Jan 10 - U.S. credit card ABS finished 2012 on a strong note
with chargeoffs shattering another record low, according to the latest index
results from Fitch Ratings.
Prime credit card chargeoffs dipped below 4% for the first time since 2006,
falling to 3.98% in December. The 18 basis point (bp) decline in chargeoffs is a
continued result of declining bankruptcy filings delinquencies throughout 2012
which have stabilized somewhat in the past few months. Chargeoffs have declined
29.43% since the end of 2011.
Late stage delinquencies increased three basis points (bps) in December to
1.73%. Despite the small increase, late payments remained relatively steady
around the 1.70% mark for the past four months. This is a sign that
delinquencies are stabilizing and could be a harbinger of chargeoffs plateauing
in the coming months. In 2012, Fitch's 60+ Day Delinquency Index declined by
almost 25% year-over-year.
Gross yield slipped slightly this month by 19 bps to 18.18%. This is in line
with the average for 2012 of 18.19% and not far off the historical average of
18.56%. On the whole, gross yield has remained fairly stable this year, only
decreasing 3.45% since the end of 2011. Despite a decline in gross yield,
three-month average excess spread has reached an all-time high of 11.51%,
surpassing the previous high of 11.38% last month. The increase in excess spread
is being driven by the decline in chargeoffs.
Monthly payment rate (MPR) is down slightly to 22.27% from 22.43% last month and
the historic high of 22.99% in September 2012. This is above the historical
average of 19.30%.
September 2012 marked the first time total ABS outstandings had increased since
December 2011. However since that point the balance has declined each month and
is now under the $100 billion mark for the first time since December 1995.
Outstandings have declined by 25.85% over the past year as ABS notes continue to
mature and are not replaced by new issuance.
Fitch's Prime Credit Card index was established in 1991 and tracks more than $99
billion of prime credit card ABS backed by approximately $263 billion of
principal receivables. The index is primarily comprised of general purpose
portfolios originated by institutions such as Bank of America, Citibank, Chase,
Capital One, Discover, etc.
With the exception of chargeoffs, performance of Fitch's Retail Credit Card
Index improved. Gross yield rose by 2.36% to 26.50% this month after a dip to
25.89% last month. Overall, gross yield has increased 3.23% in the past year.
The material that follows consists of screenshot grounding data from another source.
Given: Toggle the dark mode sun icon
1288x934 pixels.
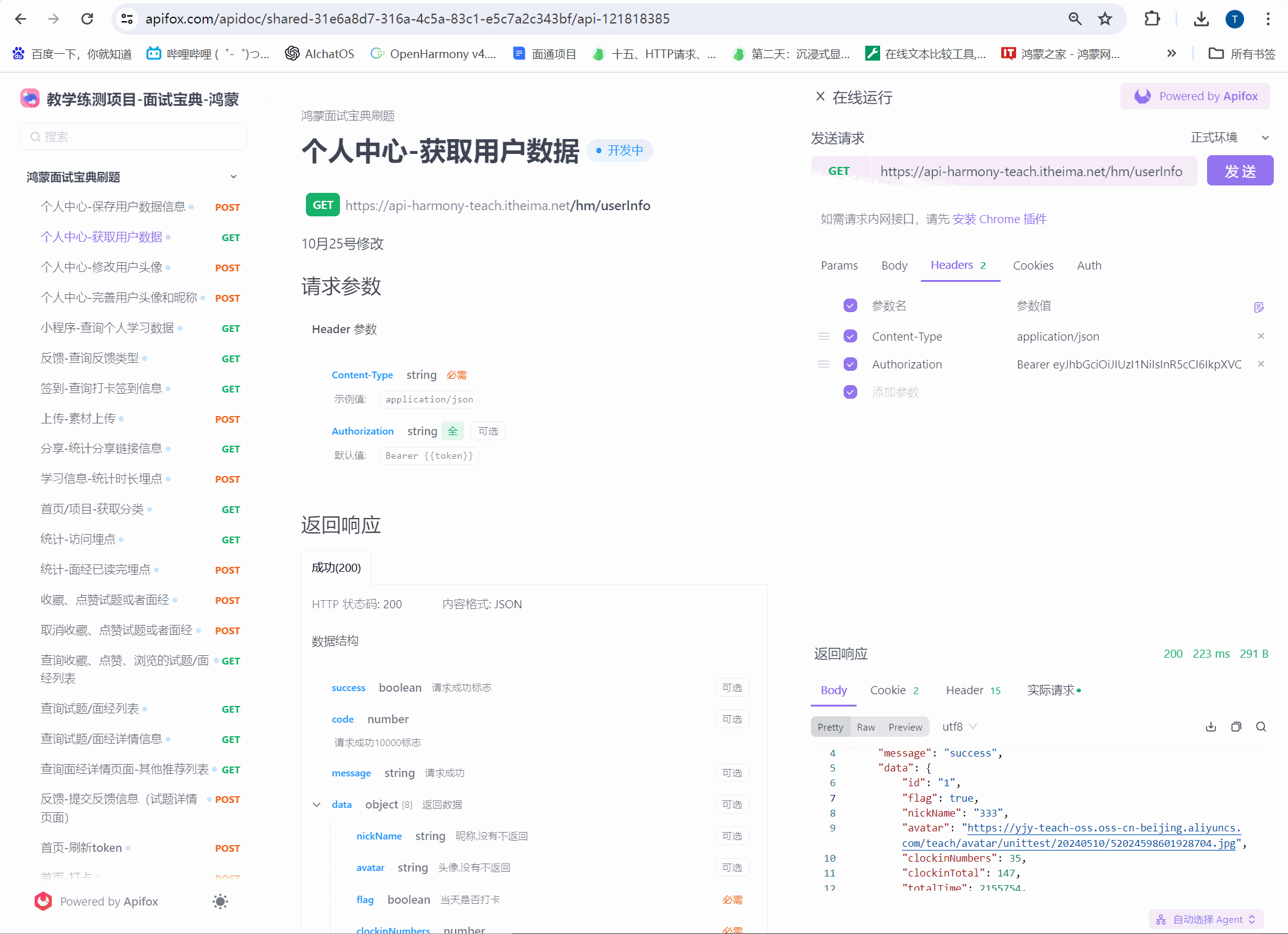Looking at the screenshot, I should tap(220, 901).
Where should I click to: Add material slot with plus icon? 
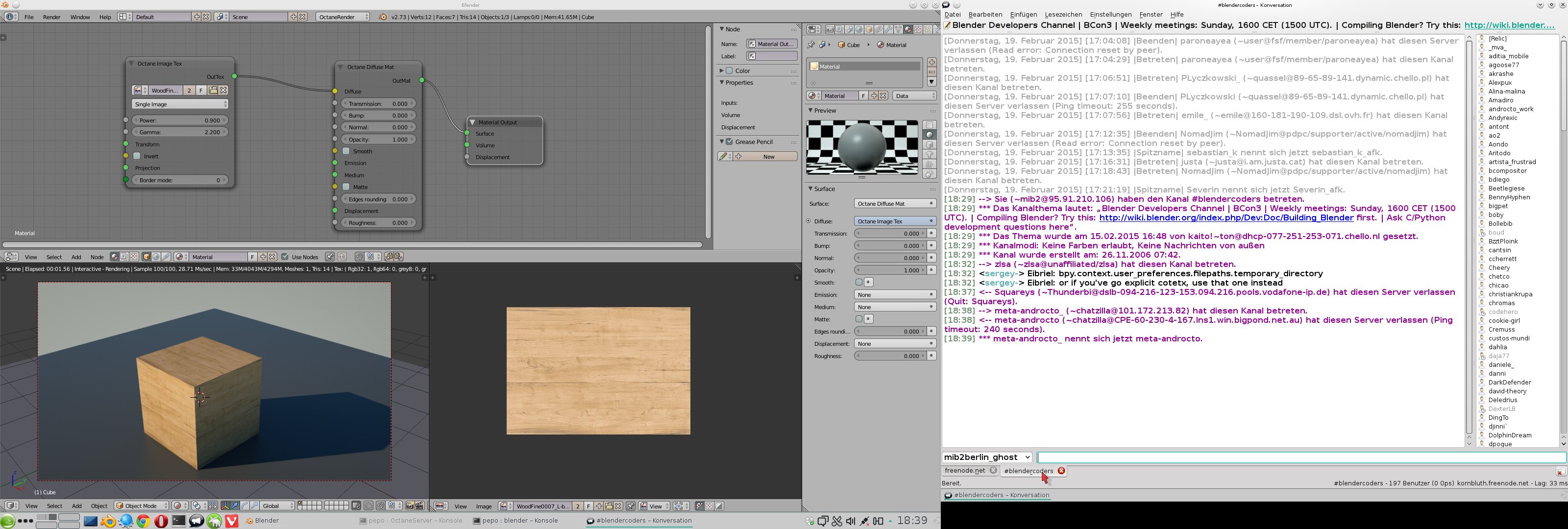pos(931,62)
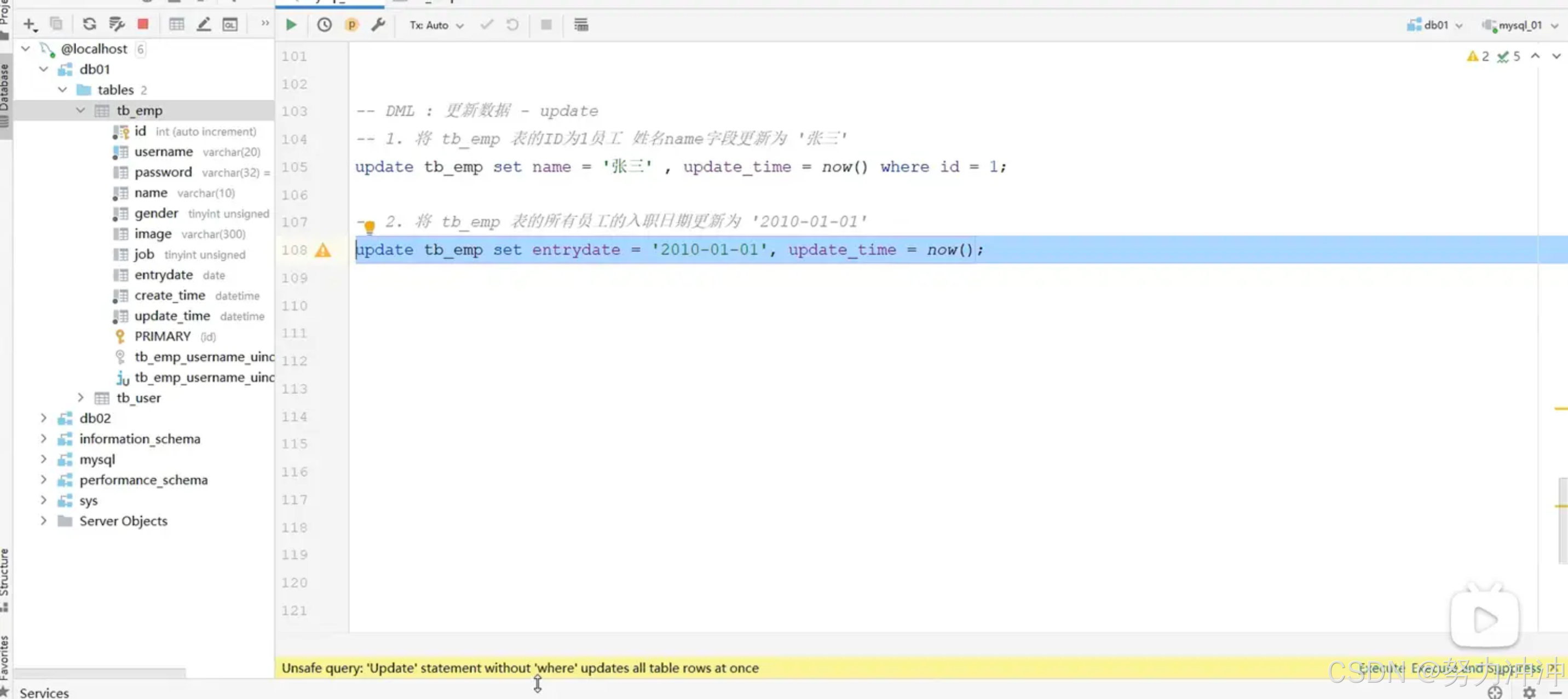The width and height of the screenshot is (1568, 699).
Task: Select the entrydate column in tree
Action: (163, 275)
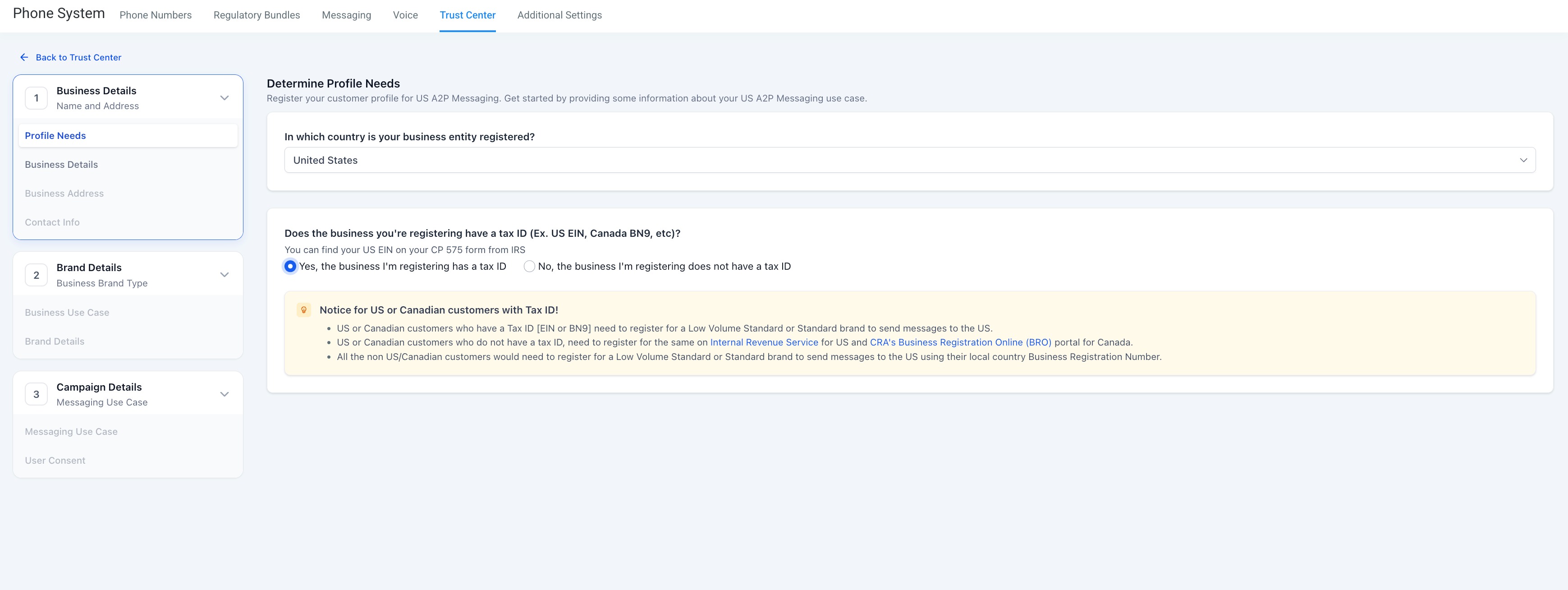Select Profile Needs in the sidebar
Image resolution: width=1568 pixels, height=590 pixels.
[x=55, y=135]
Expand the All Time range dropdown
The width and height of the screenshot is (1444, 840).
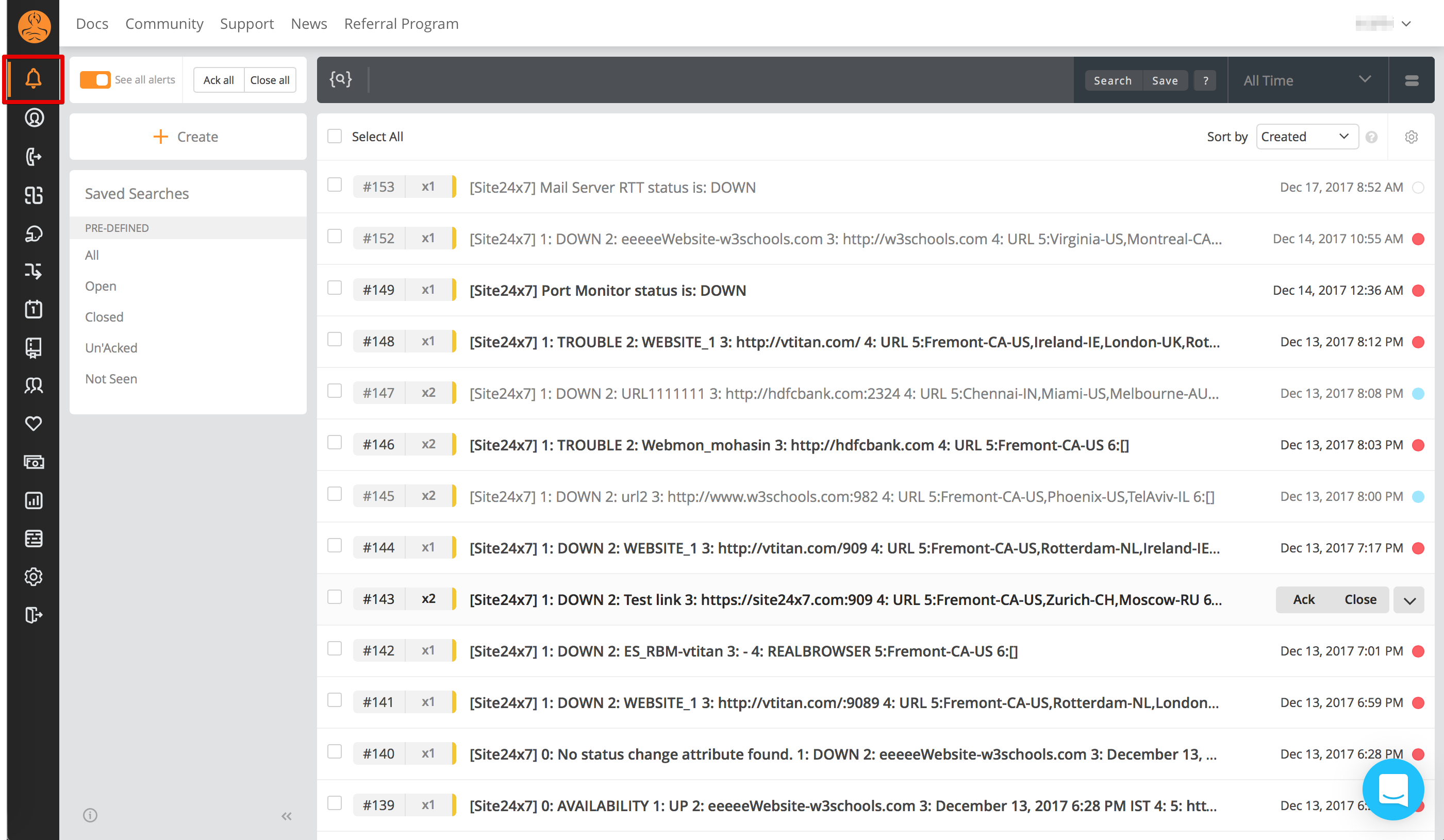pyautogui.click(x=1306, y=80)
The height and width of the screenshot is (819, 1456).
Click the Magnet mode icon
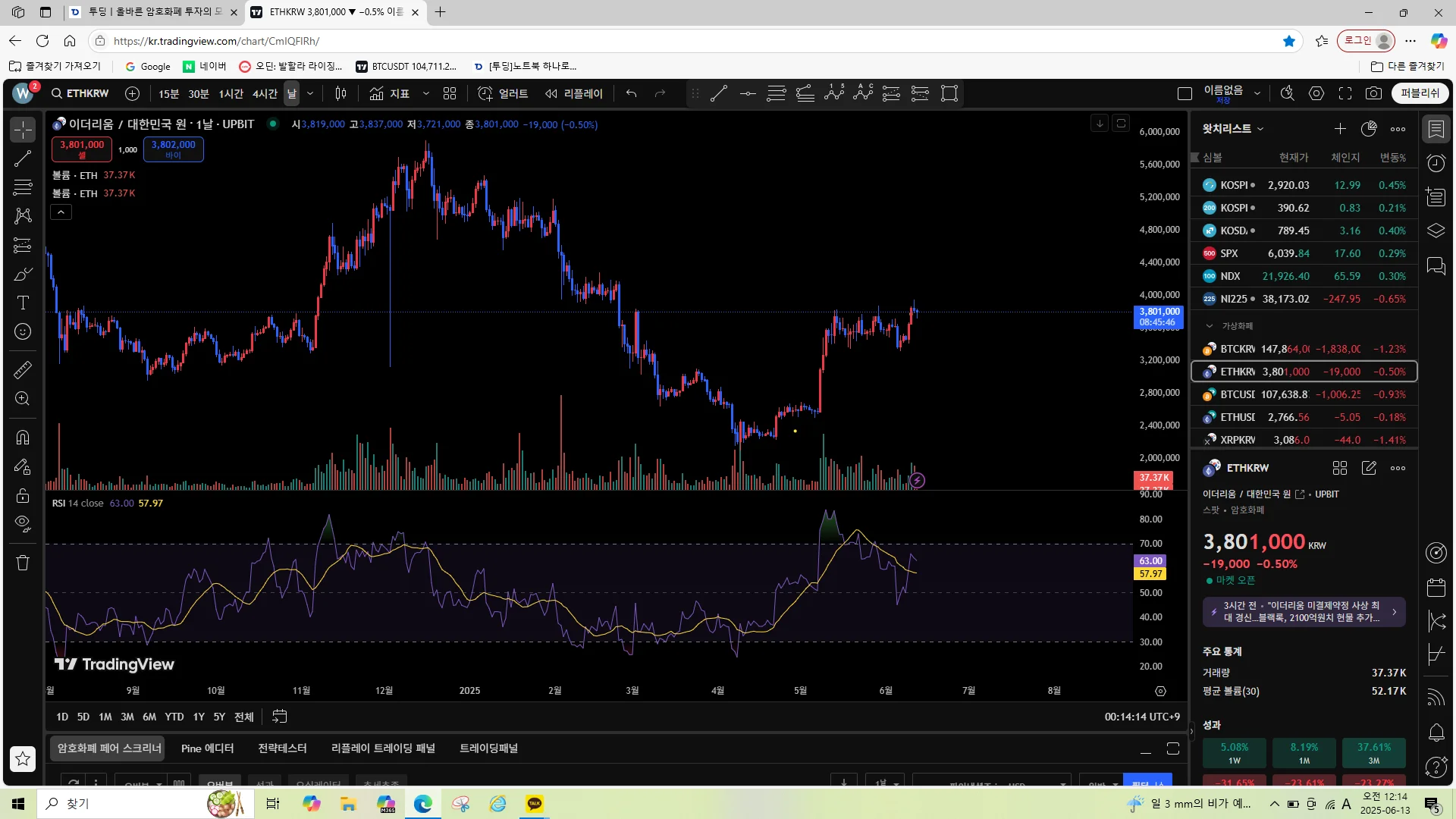[23, 438]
MPR also rebounded this month after a temporary two month slip, improving 72 bps
Chargeoffs increased 4.69% to 6.69% after dropping almost 20% over the course of
2012. Chargeoffs are still well below the historical average of 9.09%. 60+ day
delinquencies have been stabilizing around 2.70% for the past seven months after
peaking in early 2009.
Fitch's Retail Credit Card index tracks more than $27 billion of retail or
private label credit card ABS backed by approximately $50 billion of principal
receivables. The index is primarily comprised of private label portfolios
originated and serviced by Citibank (South Dakota) N.A., GE Money Bank and World
Financial Network National Bank. More than 165 retailers are incorporated
including Wal-Mart, Sears, Home Depot, Federated, Loews,
J.C. Penney, Limited Brands, Best Buy, Lane Bryant and Dillard's, among
ABS ratings on both prime and retail credit card trusts are expected to remain
stable given available credit enhancement, loss coverage multiples, and
structural protections afforded investors.